Biotechs that are putting their first drugs through clinical trials do not have the luxury of diverse portfolios to absorb the reduced revenue, unlike their Big Pharma peers. Bristol Myers Squibb Co., for instance, can hedge by accessing different markets simultaneously, CEO Giovanni Caforio said at the J.P. Morgan Healthcare Conference Jan. 10.

"The advantage of having a much more diversified portfolio of medicines across different parts of Medicare and commercial markets and many more medicines launching is that, going forward, [Bristol Myers] is even better positioned, in fact, to navigate reform than we've ever been in the past," Caforio said.

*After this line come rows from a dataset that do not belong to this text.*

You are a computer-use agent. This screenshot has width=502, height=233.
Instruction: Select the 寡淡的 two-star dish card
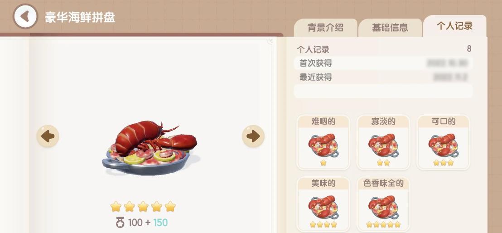[x=383, y=142]
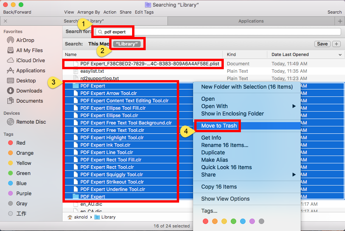
Task: Expand the Share submenu in context menu
Action: 208,175
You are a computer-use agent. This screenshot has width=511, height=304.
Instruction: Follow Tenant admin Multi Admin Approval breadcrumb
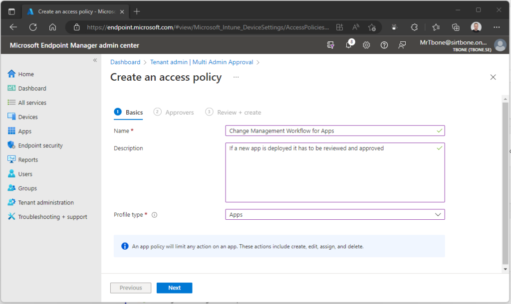coord(202,62)

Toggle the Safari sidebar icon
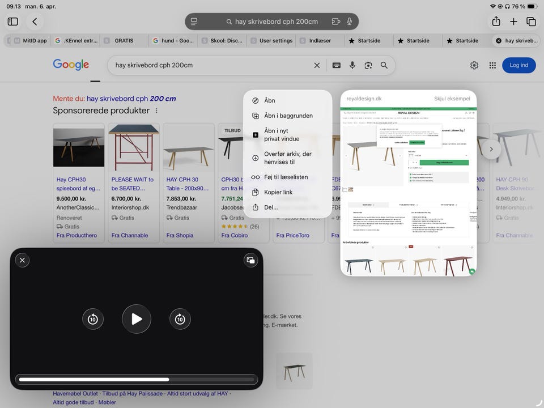[x=13, y=22]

Cutting costs to push development

Another biotech chasing a new cancer target is New York's Loki Therapeutics Inc. CEO Christopher Bradley said that the company needs to take all development and manufacturing costs into consideration to avoid pushing prices into a realm that would hinder access for patients.

Loki's technology platform, which is set to undergo a phase 1 study, activates and redirects the body's immune cells from previous childhood vaccinations to eliminate cancer cells. The company's ambition is to keep costs — and therefore a higher market price — down by avoiding procedures like complex sequencing and cell manipulation while they determine how the therapy will be used, the CEO said.

"At our stage, where it will be very binary if [a drug] either is going to work or it won't work, pricing is not really a priority yet," Bradley told Market Intelligence. "Having said that, we want to make sure that as we start production, and we scale it, we are not in a situation where we need to be charging some of the prices that more complicated therapies like CAR-T [cell therapies] are commanding."

CAR-T cell therapy Kymriah from Switzerland's Novartis AG, for example, has a list price of $475,000 in the U.S. for patients with B-cell acute lymphoblastic leukemia.

Even more widely used cancer therapies have faced criticism over pricing. Bristol Myers' blockbuster chemotherapy drug Revlimid brought in $12.1 billion in 2020 revenue at a list price of $763 per pill, according to a September 2020 report by the U.S. House of Representatives Committee on Oversight and Reform.

"The Committee's investigation demonstrates that drug companies are taking full advantage of the federal law that currently prohibits Medicare from negotiating directly with drug companies to lower prices," Committee Chairwoman Rep. Carolyn Maloney, D-N.Y., said in the report. "The drug companies are bringing in tens of billions of dollars in revenues, making astronomical profits, and rewarding their executives with lavish compensation packages — all without any apparent limit on what they can charge."

The high cost of oncology drugs, especially in combinations often required by patients, means small biotechs like Iterion Therapeutics Inc. need to look at where they can have the biggest market impact on a limited budget.

The Houston-based cancer drug-developer is exploring the experimental therapy tegavivint in a phase 1 and 2 clinical trial in patients with progressive desmoid tumors, for which there is no approved treatment.

"The first thing we focus on is where can we have the most impact on patients in areas where they have limited [or] no other opportunities," Iterion CEO Rahul Aras told Market Intelligence. "The second thing we focus on as a small company moving forward is where can we make that impact in an indication on a reasonable clinical development budget."

Iterion is also developing tegavivint to treat acute myeloid leukemia, pediatric cancers and non-small cell lung cancer. From a development perspective, it is important to establish an initial focus to keep clinical timelines and costs manageable, Aras said.

"You have to really define the patient population you're going after and understand that this is where you work and this is what you're going to explore, and we're not going after the whole bucket [of conditions]," the CEO said.

By taking a targeted approach to drug development, small biotechs with new technologies can head to market at a quicker, and more cost-effective, pace. Aras pointed out that this, in turn, could lead to lower costs for patients far down the road and in the larger healthcare landscape.

"You can potentially get to an endpoint in a relatively shorter period of time," Aras said.